Il Grande Fratello 2023, edizione no-trash ed epurata dalle brutture che avevano reso parecchio controversa la scorsa stagione, non ingrana. Dopo tre puntate all'attivo - l'ultima è andata in onda il 18 settembre - il conduttore Alfonso Signorini ha annunciato un cambio di programmazione: la doppia puntata settimanale andrà in onda il giovedì invece del venerdì, così da ovviare alla probabile guerra degli ascolti con Tale e quale show, in arrivo su Rai Uno dal 22 settembre.
A tre puntate dal via, la situazione in studio e nella Casa, dove sono entrati diversi nuovi concorrenti tra cui Fiordaliso, il tiktoker Arnold e l'attore del film Gomorra Ciro Petrone, sembra in pieno stallo: l'opinionista Cesara Buonamici, chiamata ad alzare il livello delle conversazioni con il cast e il conduttore Signorini, non pare trovarsi pienamente a suo agio sulla sedia su cui ha scelto di accomodarsi in questa stagione televisiva.
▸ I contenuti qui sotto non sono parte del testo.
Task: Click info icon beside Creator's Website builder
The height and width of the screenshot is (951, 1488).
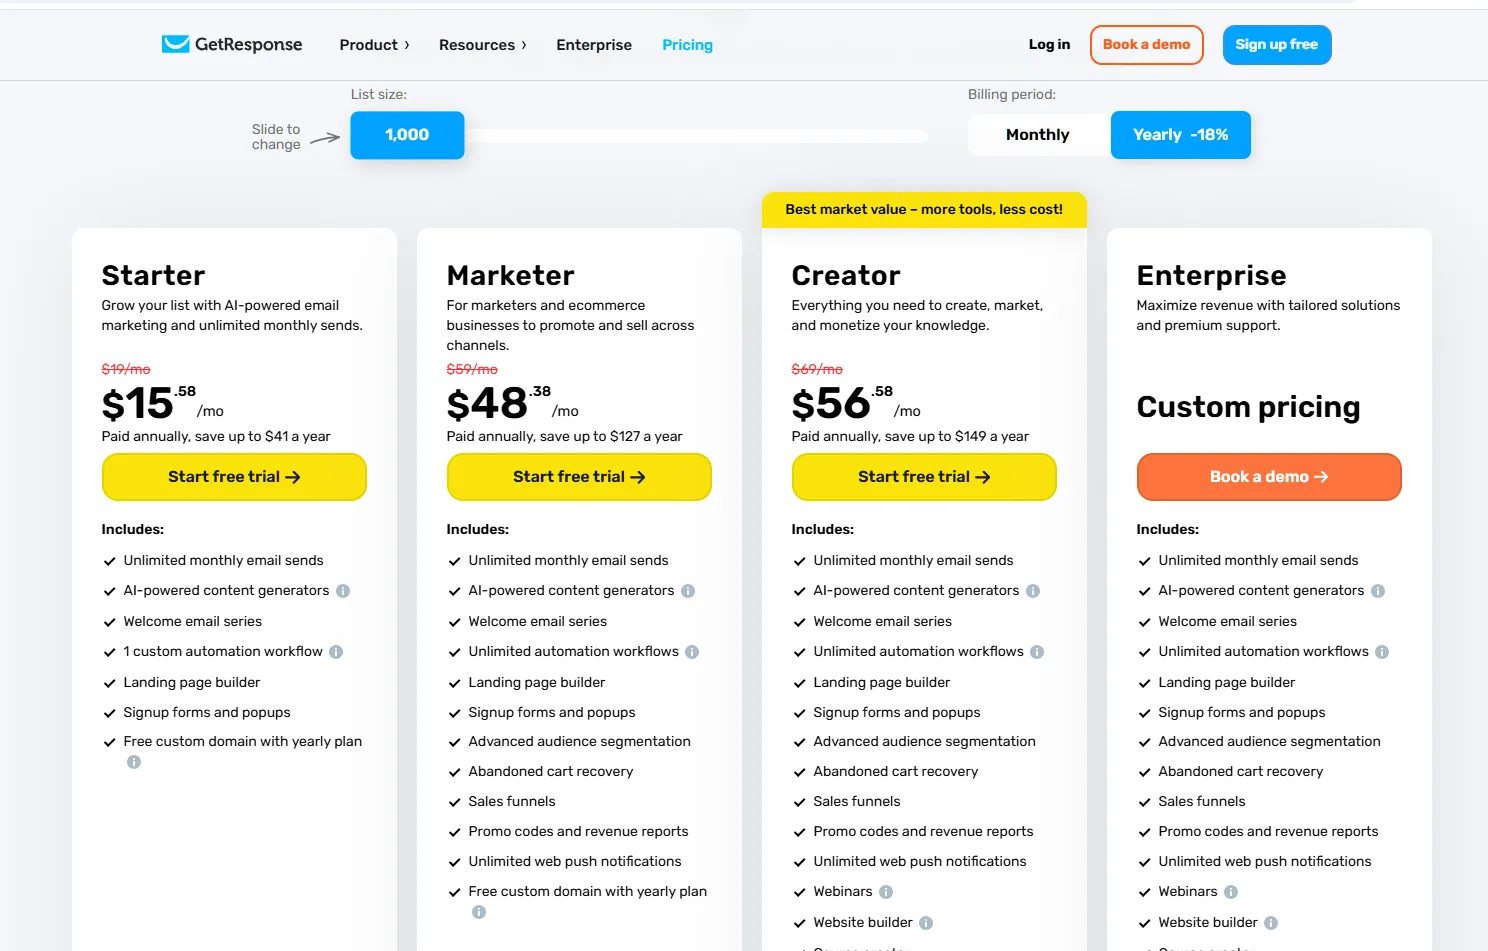Action: [x=926, y=921]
E i suoi interventi, lungi dall'essere frizzanti, sembrano più i bonari avvertimenti di una lontana parente che non i commenti caustici della giornalista navigata quale è (come quando ha suggerito ai concorrenti di non mandare in nomination Grecia Colmenares perché è brava a fare le pulizie).
Arginare la spontaneità in un reality è possibile?
Il problema principale di questa edizione è che nelle intenzioni di autori ed editore c'era quella di costruire un cast meno sopra le righe per offrire agli spettatori uno show di qualità, sempre godibile e divertente ma non volgare. Ma la volgarità, anche nelle sue forme meno accettabili e offensive per alcuni, ad esempio quella della bestemmia, che pare essere già stata pronunciata da Claudio Roma alla volta nientemeno che del conduttore Signorini, colpevole di averlo chiamato in puntata "spacciatore", è pur sempre parte della vita di tutti i giorni. La stessa che il Grande Fratello tenta di simulare nella Casa di Cinecittà.
Come si può pensare di arginare la spontaneità di un gruppo di persone ognuna col suo background individuale, col suo modo di porsi nei confronti del prossimo, con la sua propensione (o meno) a stare davanti alle telecamere? L'esperimento, accolto tiepidamente già in partenza, non sembra premiare neanche in fatto di ascolti: tra la prima e la seconda puntata lo share ha registrato un tonfo sostanziale (dal 23% al 16%). E i singoli pezzi del quadro - Signorini che evidentemente era più a suo agio nella versione dello show più libera, Buonamici che si chiede chi gliel'ha fatta fare, i concorrenti che provano a trattenersi senza riuscirci - non riescono a trovare un posto nella cornice televisiva cui la "nuova" Mediaset aspira.